Listed entries:
########################################

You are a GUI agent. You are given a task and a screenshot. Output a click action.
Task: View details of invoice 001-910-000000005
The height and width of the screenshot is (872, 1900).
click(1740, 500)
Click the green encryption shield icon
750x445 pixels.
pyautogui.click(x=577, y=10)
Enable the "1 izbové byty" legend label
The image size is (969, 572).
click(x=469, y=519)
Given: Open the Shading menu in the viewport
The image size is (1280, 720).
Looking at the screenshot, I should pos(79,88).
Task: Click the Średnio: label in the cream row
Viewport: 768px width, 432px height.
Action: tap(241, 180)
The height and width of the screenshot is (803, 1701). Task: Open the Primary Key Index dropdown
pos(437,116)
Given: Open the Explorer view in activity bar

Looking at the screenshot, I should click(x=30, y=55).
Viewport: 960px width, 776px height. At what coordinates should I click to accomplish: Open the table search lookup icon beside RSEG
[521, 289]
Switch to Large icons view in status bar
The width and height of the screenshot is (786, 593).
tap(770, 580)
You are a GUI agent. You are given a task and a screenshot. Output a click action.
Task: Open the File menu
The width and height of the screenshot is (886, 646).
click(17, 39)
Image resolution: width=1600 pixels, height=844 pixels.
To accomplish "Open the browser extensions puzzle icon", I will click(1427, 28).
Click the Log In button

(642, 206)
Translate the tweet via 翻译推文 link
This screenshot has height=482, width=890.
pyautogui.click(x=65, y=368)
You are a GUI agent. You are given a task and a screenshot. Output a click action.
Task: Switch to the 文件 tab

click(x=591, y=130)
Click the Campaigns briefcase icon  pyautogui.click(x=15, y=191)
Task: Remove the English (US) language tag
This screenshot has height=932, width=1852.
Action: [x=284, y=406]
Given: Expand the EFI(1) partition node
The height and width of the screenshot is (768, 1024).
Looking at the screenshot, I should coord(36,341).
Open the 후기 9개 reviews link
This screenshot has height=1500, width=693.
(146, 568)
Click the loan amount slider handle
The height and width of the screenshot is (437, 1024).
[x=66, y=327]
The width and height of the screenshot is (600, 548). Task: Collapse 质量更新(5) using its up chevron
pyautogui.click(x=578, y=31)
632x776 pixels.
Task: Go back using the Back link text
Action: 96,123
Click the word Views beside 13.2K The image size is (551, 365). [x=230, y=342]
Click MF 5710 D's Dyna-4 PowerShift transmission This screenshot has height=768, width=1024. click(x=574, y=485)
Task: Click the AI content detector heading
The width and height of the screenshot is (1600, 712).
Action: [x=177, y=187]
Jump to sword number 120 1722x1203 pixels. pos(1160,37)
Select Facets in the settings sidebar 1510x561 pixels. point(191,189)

########################################

About this exercise: Lines from the one containing "The width and height of the screenshot is (600, 548)." through the last line of the records, both included, are the only ones to print, each exactly as it is.

Result:
The width and height of the screenshot is (600, 548). Task: Collapse 质量更新(5) using its up chevron
pyautogui.click(x=578, y=31)
632x776 pixels.
Task: Go back using the Back link text
Action: 96,123
Click the word Views beside 13.2K The image size is (551, 365). [x=230, y=342]
Click MF 5710 D's Dyna-4 PowerShift transmission This screenshot has height=768, width=1024. click(x=574, y=485)
Task: Click the AI content detector heading
The width and height of the screenshot is (1600, 712).
Action: [x=177, y=187]
Jump to sword number 120 1722x1203 pixels. pos(1160,37)
Select Facets in the settings sidebar 1510x561 pixels. point(191,189)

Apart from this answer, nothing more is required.